12 Lessons for Leading Education Innovation:
- Leaders must first help their teams to get over the “we’ve never done it this way before” mindset.
- Innovative leaders think deeply about the future and help shape it. They don’t just sit back and let the future unfold.
- Leaders must first define what “boldness” looks like in their school and district; “bold” doesn’t’ look the same everywhere.
- For the best chance at success, leaders work with stakeholders to name and define the specific goals around teaching and learning first and then build the strategies to get there. Every decision, large and small, must flow out of these goals.
- Good leaders understand iteration and know when to “fail fast and move on” versus when to “go all in and scale up.”
- Innovative leaders create space for small-scale, bottom-up innovation from teachers and students to grow among the wider, system innovation happening school or district-wide.
- In risk-averse environments, one job of the leadership is to develop “courage to fail” in the stakeholders. Failure is not a problem, but failing to learn from it is.
- Rules & regulations don’t have to be barriers. Leaders can and should play a meaningful role in informing local, state and national policies to enable innovation.
- Transformational leaders harness the power of the community and create opportunities for parents and students to be the leading voices as advocates for change.
- Leaders inspire action by acknowledging that everyone is on their own path – “It’s okay to be wherever you are; but it may not be okay to stay there.”
- Leaders understand that just because they know something, that doesn’t mean everyone else does.

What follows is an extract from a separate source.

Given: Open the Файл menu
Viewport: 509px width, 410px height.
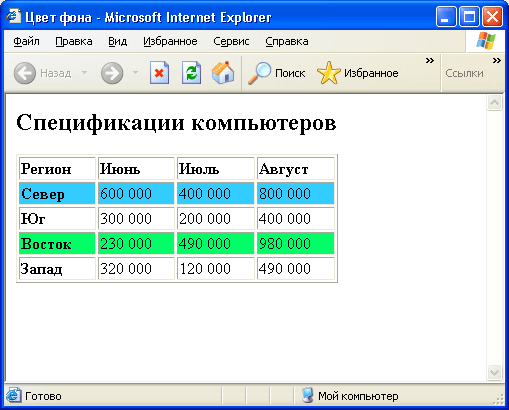Looking at the screenshot, I should pyautogui.click(x=26, y=41).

They create opportunities for other innovators on the team to show what they know, share their successes & failures and inspire others.
- Innovative leaders are results-driven and know the difference between real innovation and “rearranging the chairs on the Titanic deck.” Knowing that difference creates the best opportunity for authentic innovation to thrive.
Interested in learning more about sustained, visionary leaders to advance innovations in education? Check out “Innovation Mindset = Growth + Maker + Team Experiences.”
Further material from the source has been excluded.